No. I had spent some time on this subject and think, my idea is correct.
But it could be - of course- wrong. I only bet on mine, while you bet
on yours.

TH
From: Thomas Heger on
Robert L. Oldershaw schrieb:
> On Jul 12, 7:47 am, Thomas Heger <ttt_...(a)web.de> wrote:
>> No.
>> To predict is actually what fortune tellers do.
> ----------------------------------------
>
> Thomas, get a grip! Predictions are a sine qua non of science.
>
Yes, but Eric seems to mean something else with 'predictions'.
E.g. the weather in ten days. Weather is certainly a physical subject.
But we can't predict a specific weather at a certain date and location
for ten days.
This is because this phenomenon is too complex and we don't have all the
data. We can only model smaller systems, that are not subject to
unstable feedbacks like we have in climate.
So predictions are possible only at specific situations, where we don't
have decisions, having some kind of impact, that are made in the future.
Lotto would be an other example, where we can be certain about the
number of balls drawn, but not about the numbers they carry.
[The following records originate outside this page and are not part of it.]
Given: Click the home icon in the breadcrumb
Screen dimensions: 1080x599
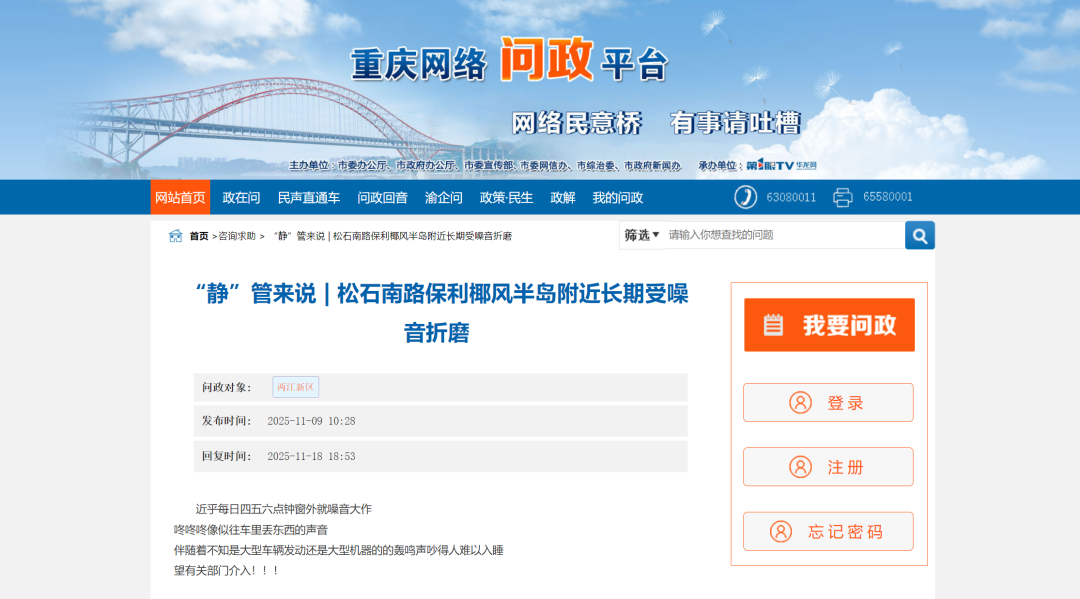Looking at the screenshot, I should [x=174, y=236].
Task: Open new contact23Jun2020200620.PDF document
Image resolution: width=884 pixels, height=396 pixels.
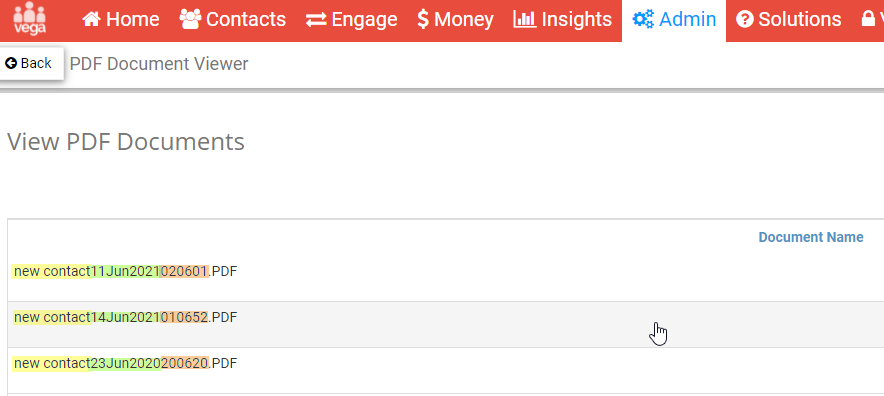Action: [x=125, y=364]
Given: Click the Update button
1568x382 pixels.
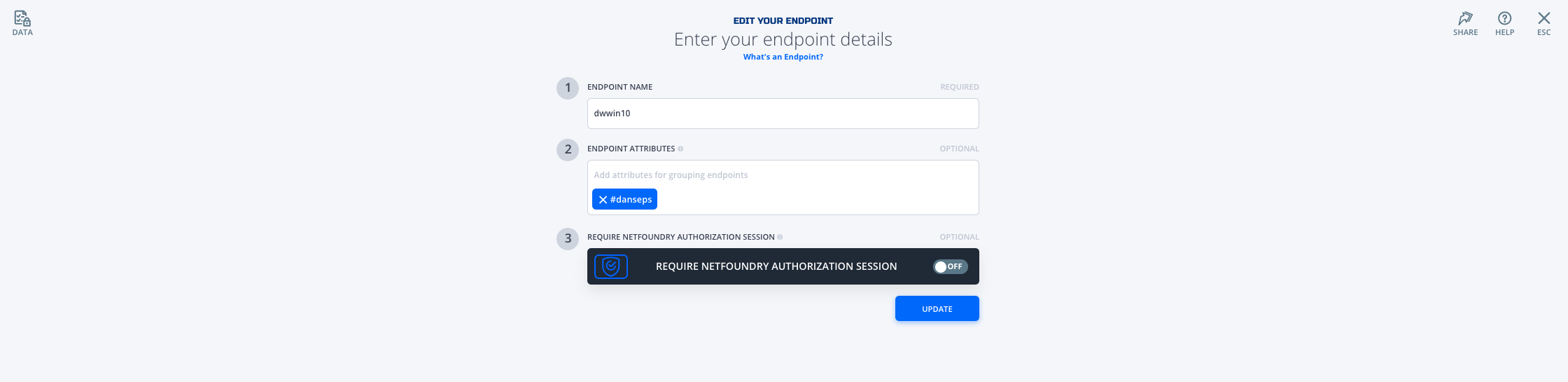Looking at the screenshot, I should coord(937,308).

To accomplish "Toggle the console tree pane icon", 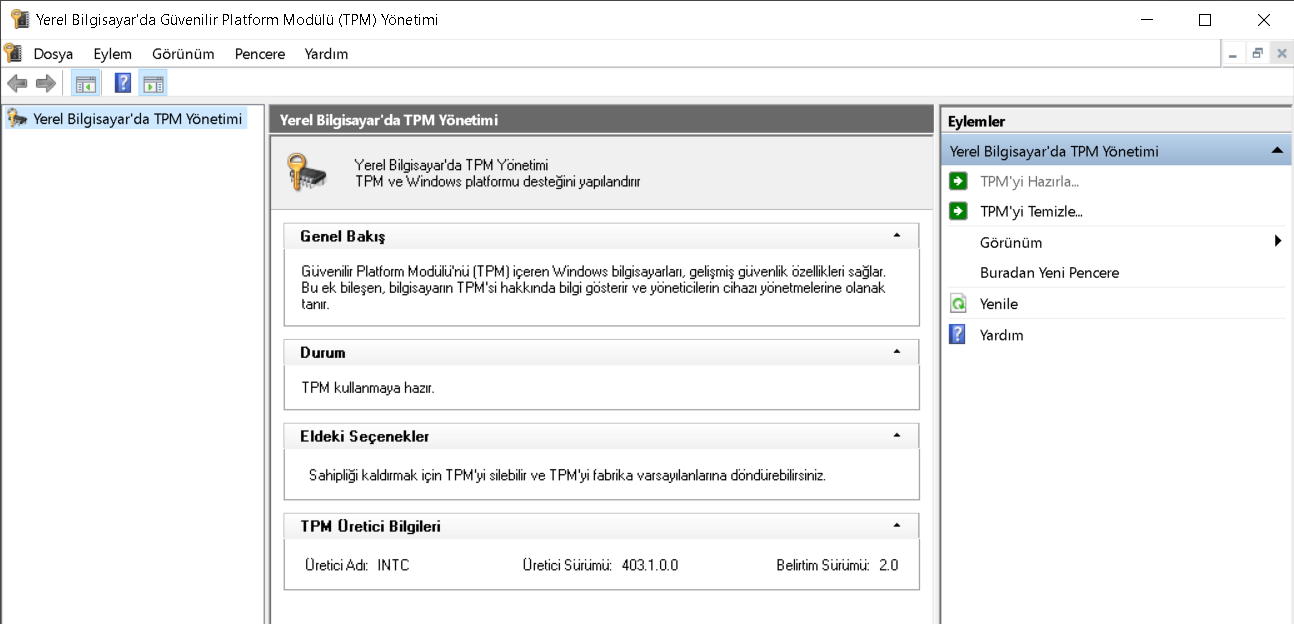I will (x=85, y=83).
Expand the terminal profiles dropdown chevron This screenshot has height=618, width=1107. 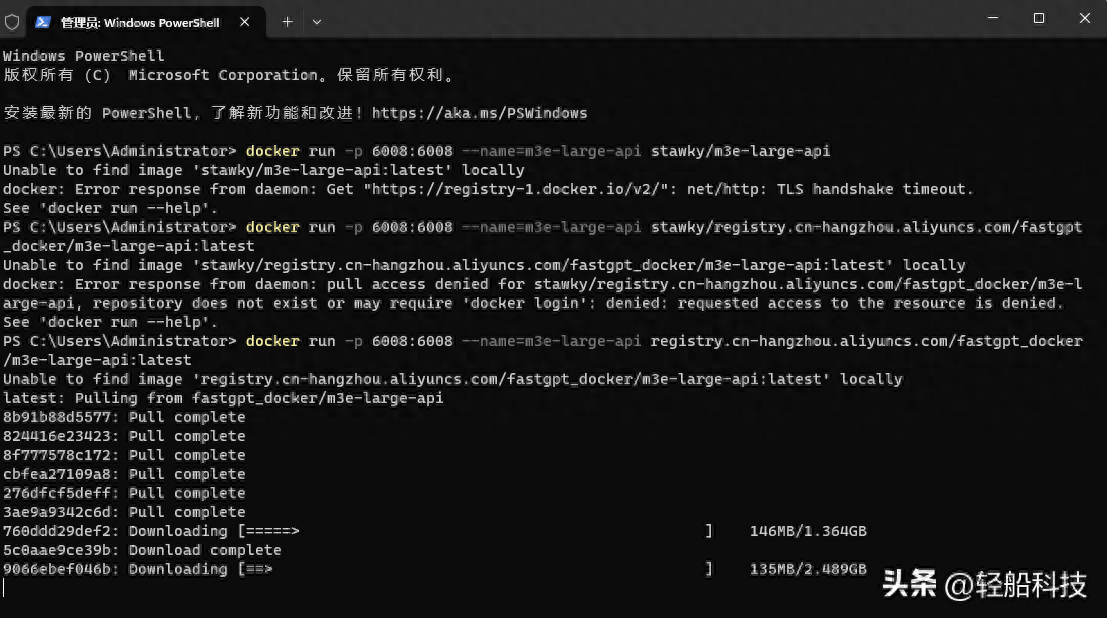tap(317, 21)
> General Relativity made several Definitive Predictions, most notably
> the "bending of starlight/eclipse expt.
>
> That is the standard we must retain.
>
> Predictions that are prior, quantitative, non-adjustable, feasible,
> and unique to the theory being tested.
>

My personal prediction would be the so called 'growing earth'
hypothesis. Another is the behavior of comets, where we don't find any
water or ice.
I could make a lot more with ease, but I don't want. I think, it would
be better, to understand the mechanisms first and then try to model them.
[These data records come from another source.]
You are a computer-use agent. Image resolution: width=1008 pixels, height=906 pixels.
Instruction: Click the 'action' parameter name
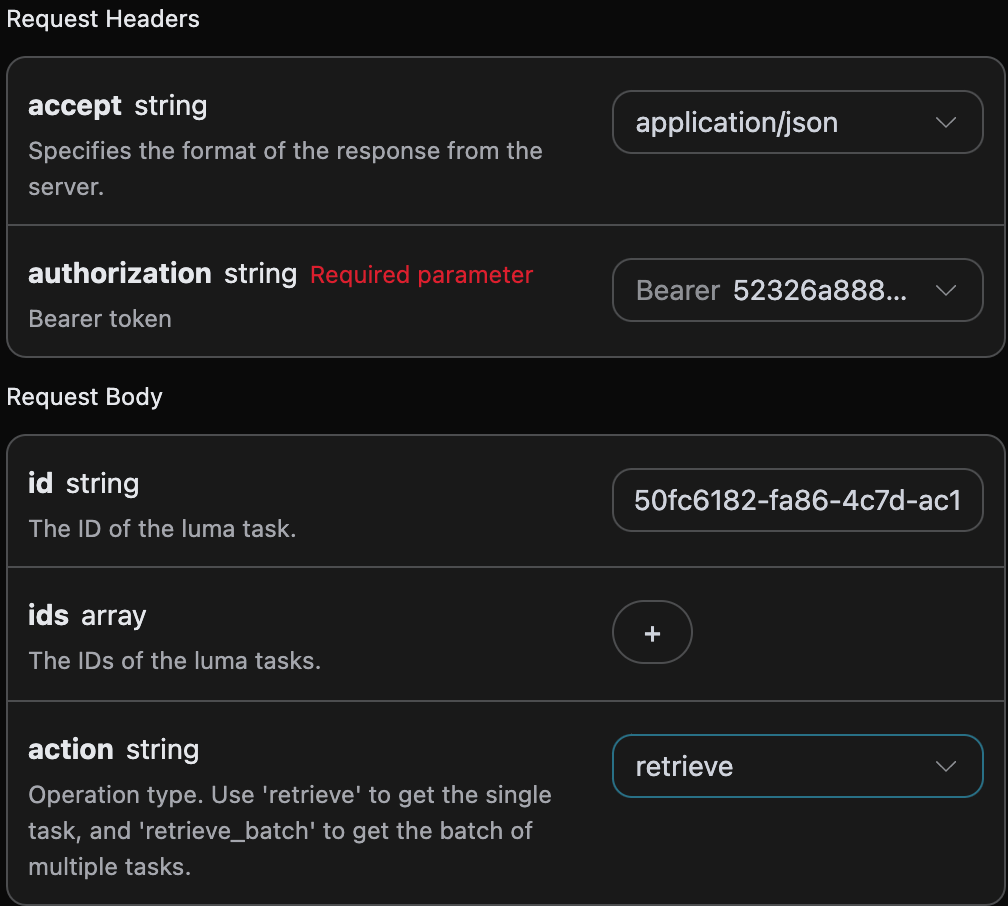tap(70, 750)
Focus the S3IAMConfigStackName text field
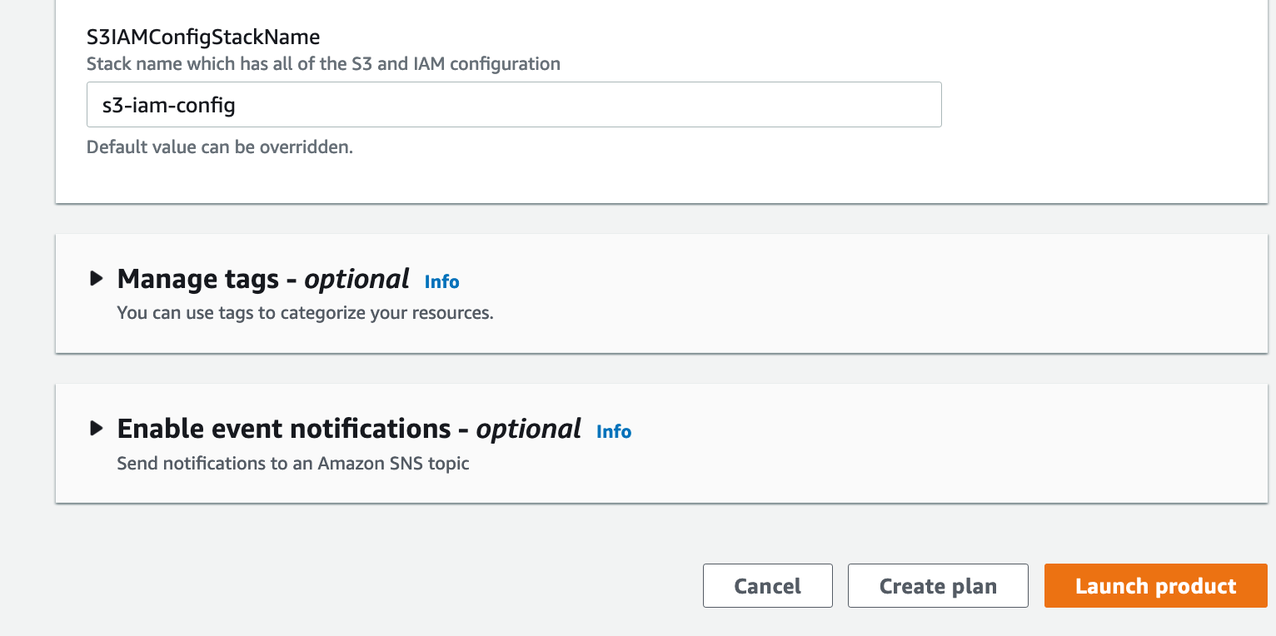This screenshot has width=1276, height=636. (x=514, y=105)
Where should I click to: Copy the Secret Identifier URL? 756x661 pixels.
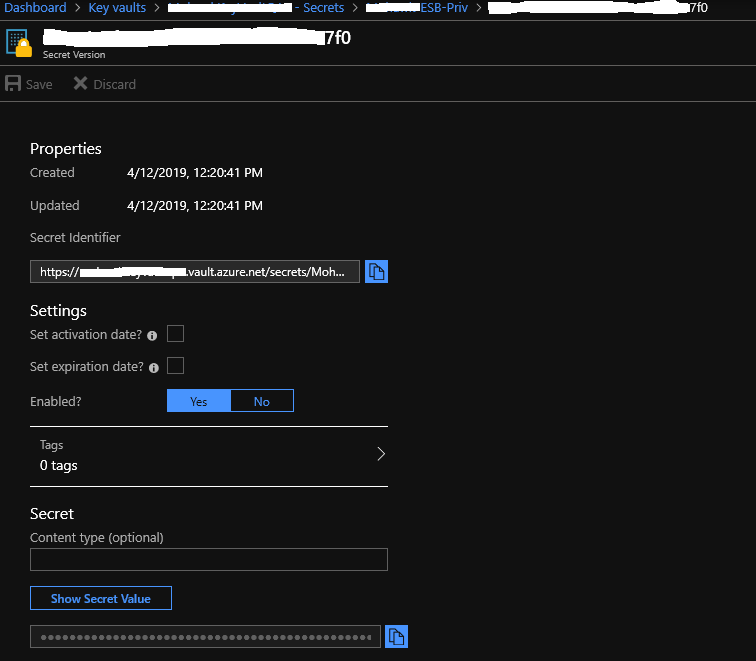click(376, 271)
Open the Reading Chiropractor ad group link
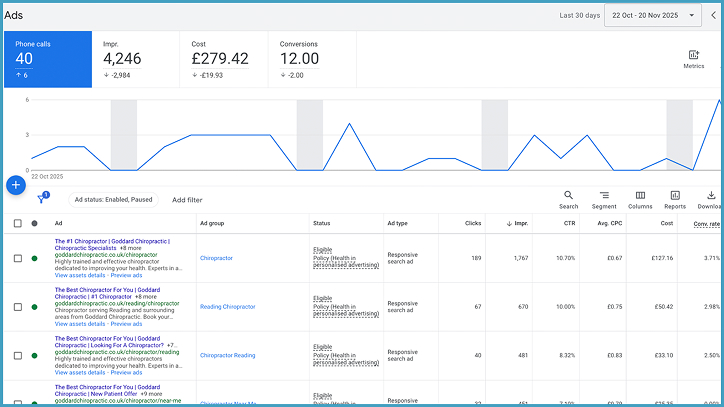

> Have you forgotten how science works? You are far from alone!
>

Thanks

TH

From: oriel36 on
On Jul 12, 6:00 pm, "Robert L. Oldershaw" <rlolders...(a)amherst.edu>
wrote:
> On Jul 12, 7:47 am, Thomas Heger <ttt_...(a)web.de> wrote:
>
> > No.
> > To predict is actually what fortune tellers do.
>
> ----------------------------------------
>
> Thomas, get a grip!  Predictions are a sine qua non of science.
>

Well,no,predictions are the bread and butter of empiricism rather than
science and empiricism has a very definite beginning with Isaac's use
of the predictive system which determines things like eclipses with
the 365/366 day calendar system.It is a lovely story of you want to
actually to the bottom of things but readers here are generally not
interested in how Isaac managed to create an avenue directly from
experimental science to planetary dynamics which later turned into
universal evolution and the 'no center/no circumference' ideologies of
today.

> General Relativity made several Definitive Predictions, most notably
> the "bending of starlight/eclipse expt.
>

There is no point in getting into a question begging session where you
ignore any medium to get the exotic 1905 conception up and running and
then have some medium to bend light for this general relativity
thing.When Albert went to bend light there was no messing around,he
seriously bent it and I thought the (pre-Galactic discovery) idea was
so hilarious I rarely ever came back to relativity in the belief that
people took this stuff seriously -

"This conception is in itself not very satisfactory. It is still less
satisfactory because it leads to the result that the light emitted by
the stars and also individual stars of the stellar system are
perpetually passing out into infinite space, never to return, and
without ever again coming into interaction with other objects of
nature. Such a finite material universe would be destined to become
gradually but systematically impoverished."

http://bartelby.org/173/30.html

The rejection of the idea of stellar islands we now call galaxies in
the previous paragraph ,as the thing was written in 1920, was another
remarkable prediction so c'mon guys,are you so desperate that you want
to spend another 100 years with this stuff.



> That is the standard we must retain.
>
> Predictions that are prior, quantitative, non-adjustable, feasible,
> and unique to the theory being tested.
>
> Have you forgotten how science works?  You are far from alone!